Depositions are a crucial part of malpractice cases, allowing defendant docs to provide their story and unearth the facts. They can also cause considerable anxiety, but there are a few steps radiologists can take to alleviate this stress.

That’s according to a new review written by medical and legal experts, published Wednesday in the American Journal of Roentgenology. Radiologists rarely provide such testimony, posing challenges when confronted by an experienced attorney. So it’s important to prep, urged Casey Stewart Branach, MD, JD, with the University of Michigan Health System’s Department of Radiology.

“Those familiar with the process are more likely to provide full and complete answers to questions, while appreciating important nuances of the plaintiff attorney’s questions,” experts wrote June 9. “Radiologist defendants should recognize that rather than intended as an unfairly adversarial process, the deposition process is designed to uncover the truth and allow justice to be served.”
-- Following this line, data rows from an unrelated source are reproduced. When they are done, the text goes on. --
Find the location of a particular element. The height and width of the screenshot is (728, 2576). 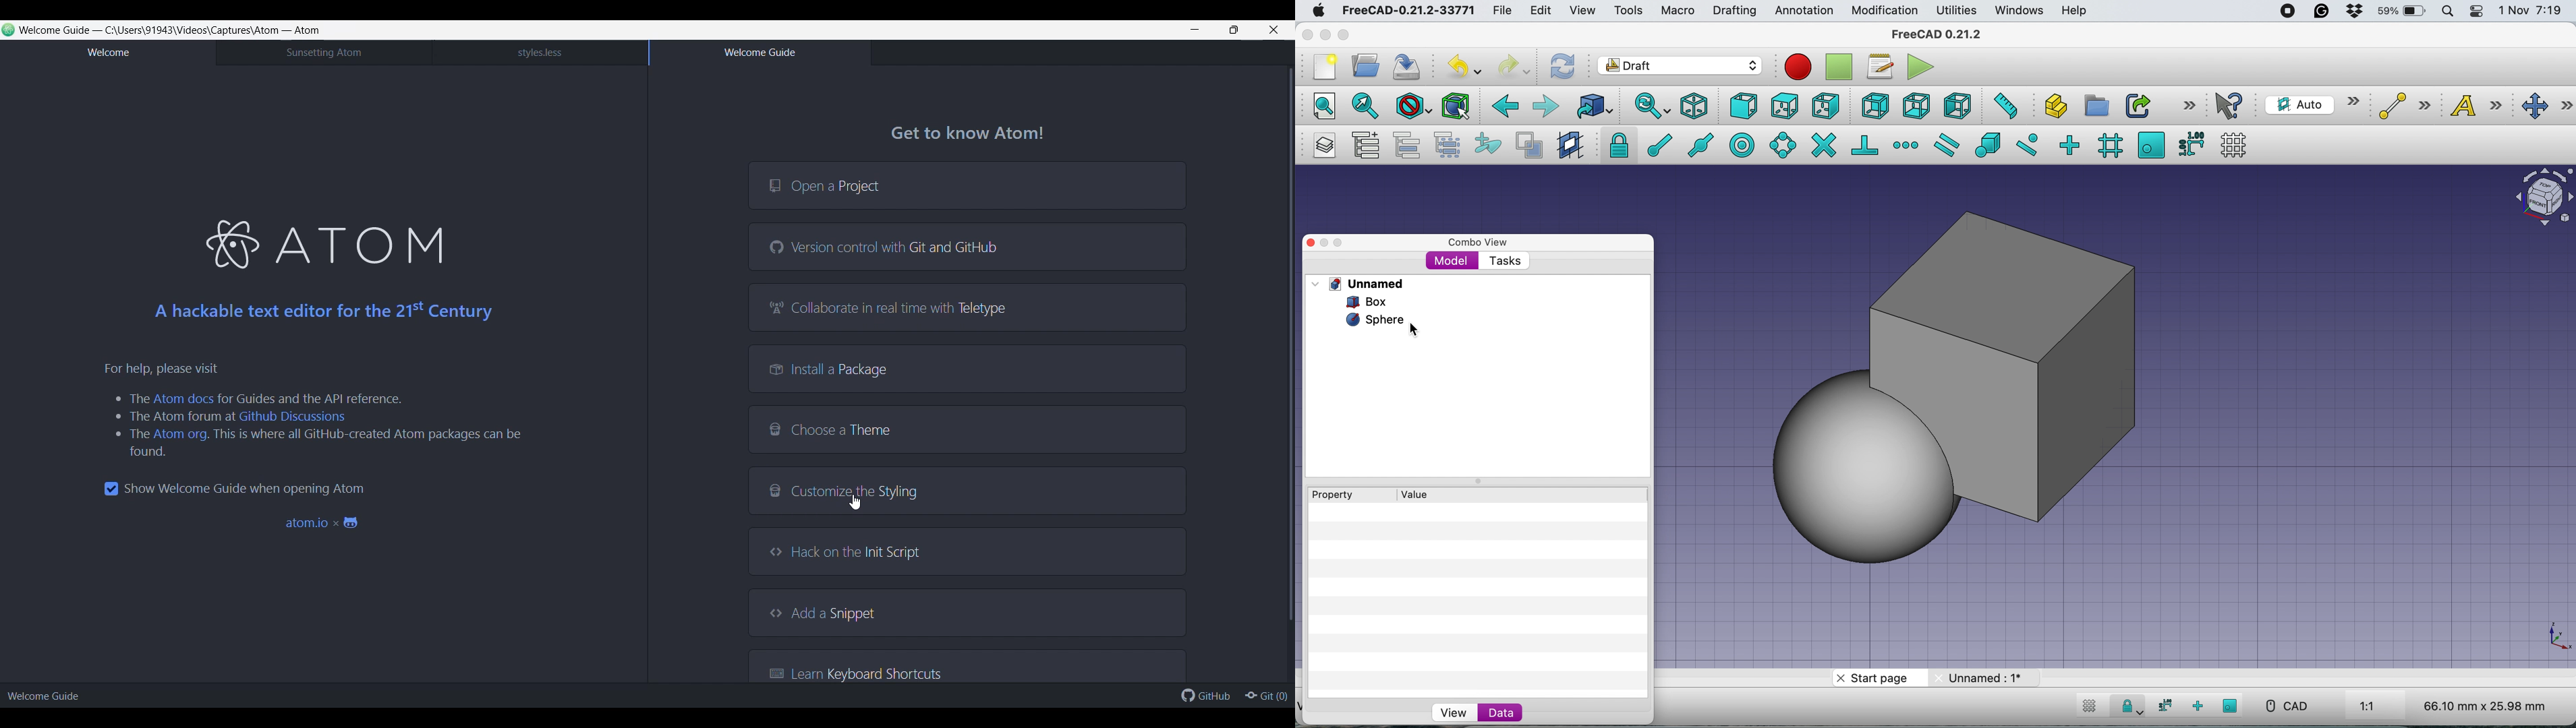

help is located at coordinates (2076, 12).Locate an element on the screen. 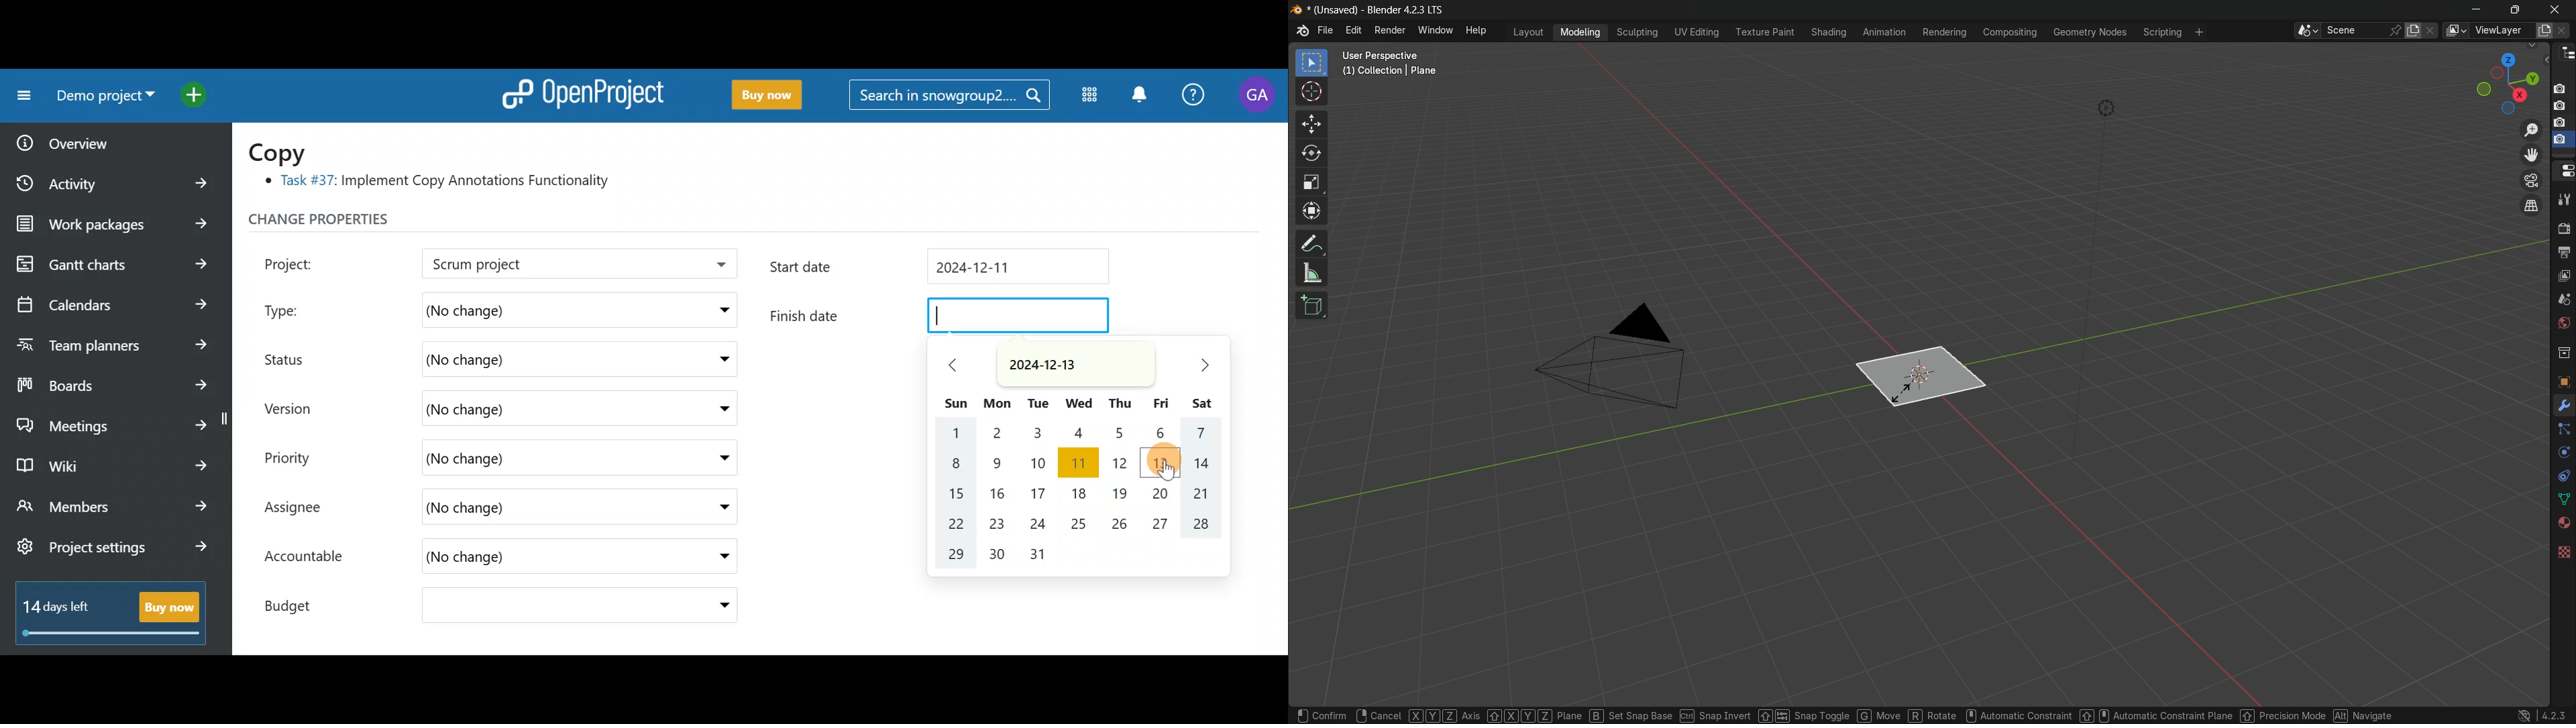 The height and width of the screenshot is (728, 2576). transform is located at coordinates (1313, 214).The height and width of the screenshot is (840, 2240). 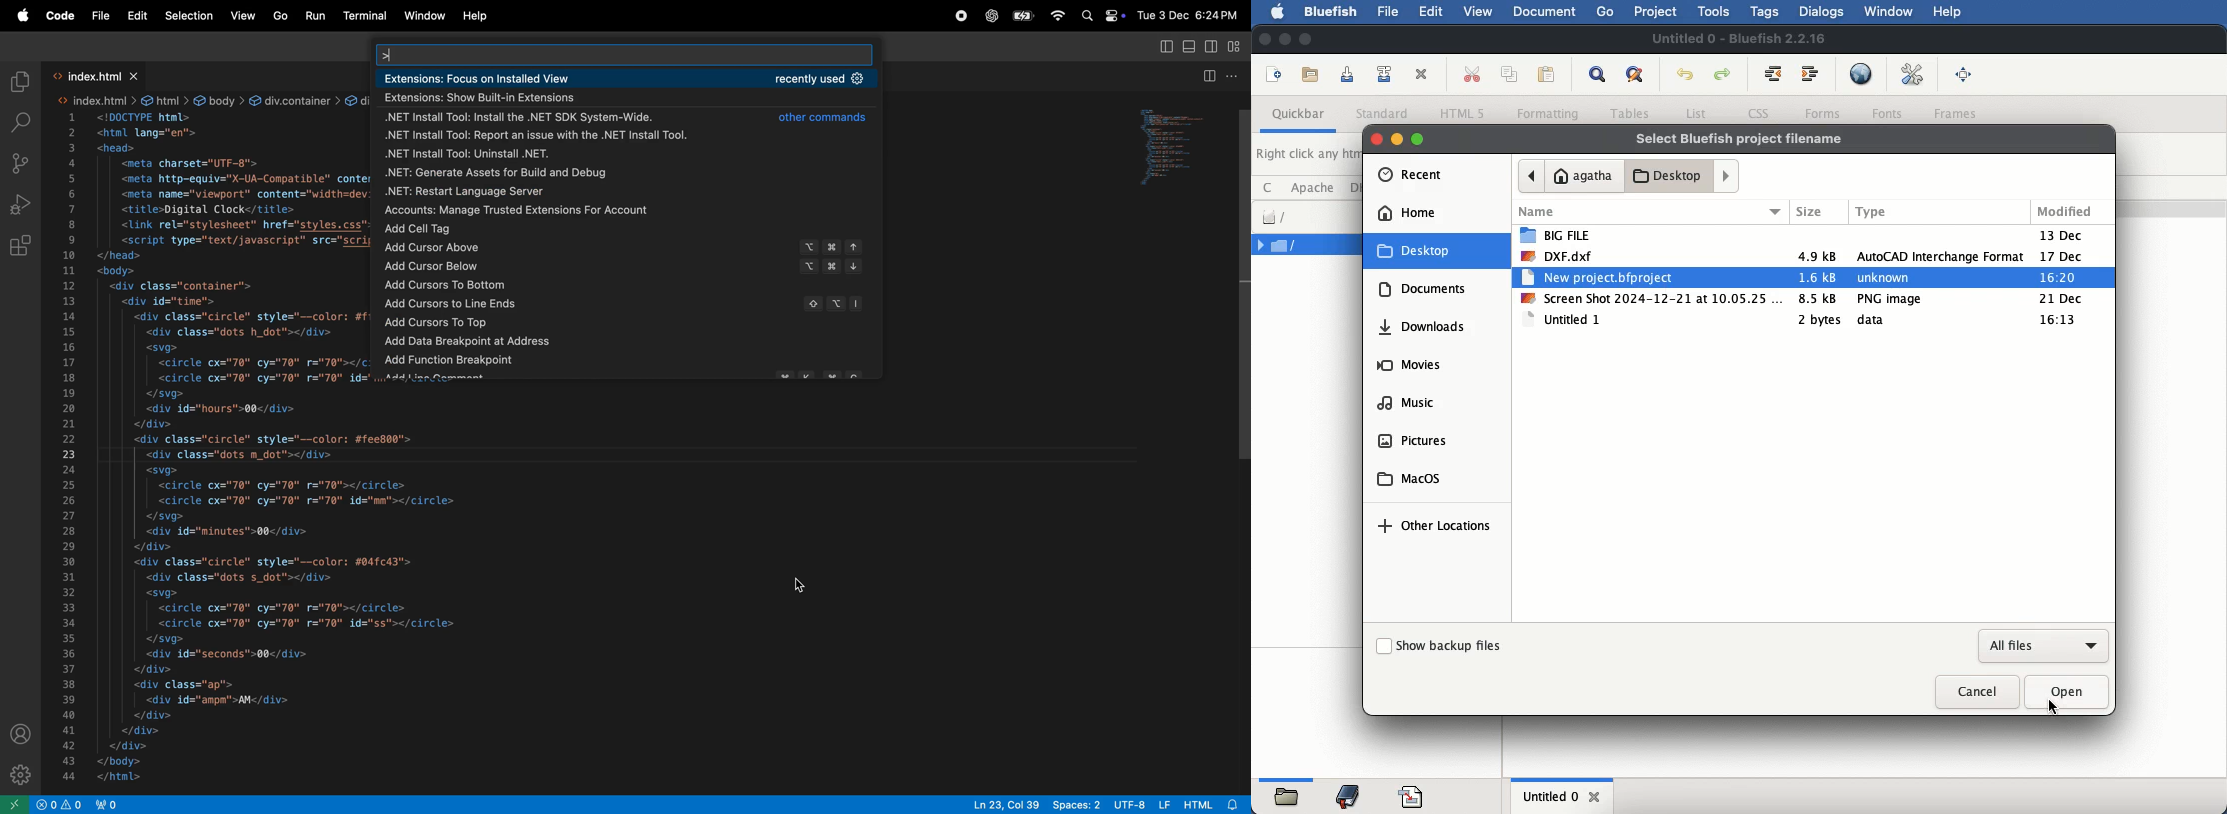 What do you see at coordinates (1439, 647) in the screenshot?
I see `show backup files` at bounding box center [1439, 647]. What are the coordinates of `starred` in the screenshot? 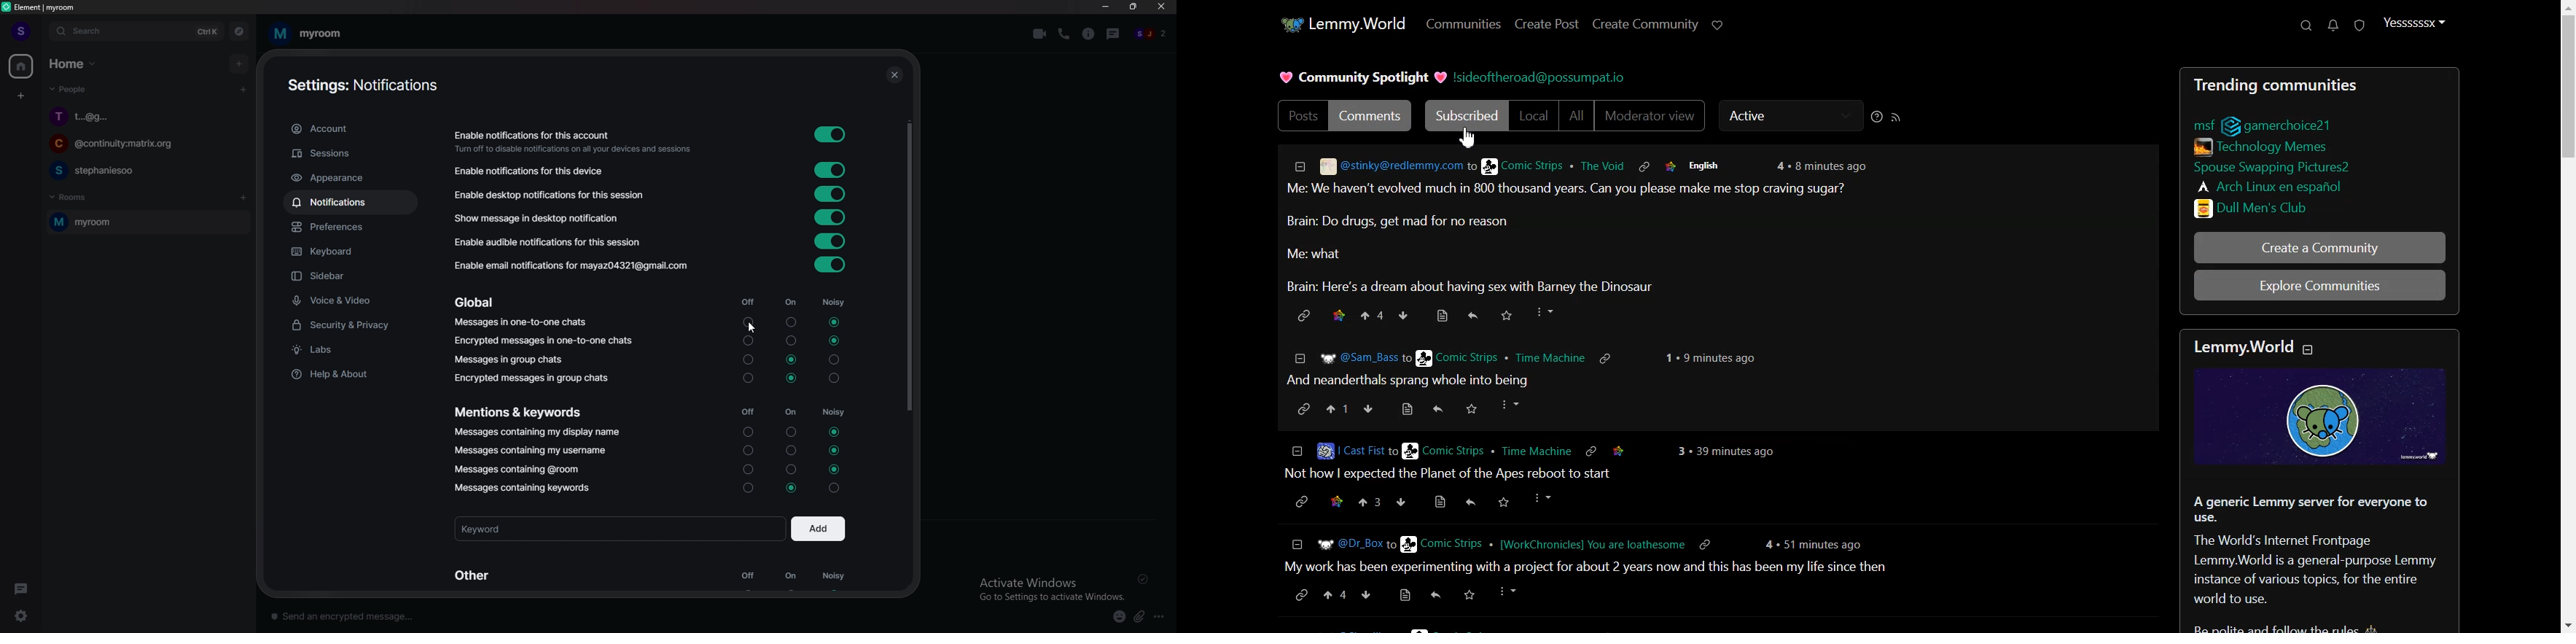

Branach and co-authors offered up five common pitfalls for rads to avoid during deposition.

1) Inadequate preparation: Radiology defendants must take personal responsibility to work with their attorneys and arrive primed for questioning. At a minimum, this includes a detailed review of all case materials and potentially a practice run through the deposition process.

2) Lying: Once sworn in, a radiologist’s testimony is under penalty of perjury, with false statements considered a crime. Lawyers are also adept at detecting lies, and contradictory statements will likely be used to undermine docs during trials.

3) Volunteering too much info: However, being truthful does not mean explaining one’s entire thought process or actions, unless the attorney asks. If truthful, it’s OK for rads to say, “I don’t recall,” while avoiding speculation or guessing when they’re unsure.

4) Not listening: Be certain and direct and listen carefully to questions posed. Also, think before speaking, avoid tip-of-the-tongue answers that can be taken out of context, and seek clarification when queries are ambiguous.

5) Using notes: Most materials brought to a deposition are discoverable. Rads should be careful what they bring along, especially if items are personal or irrelevant to the case. However, if certain materials are the focus of questioning, it may be wise to have them at hand.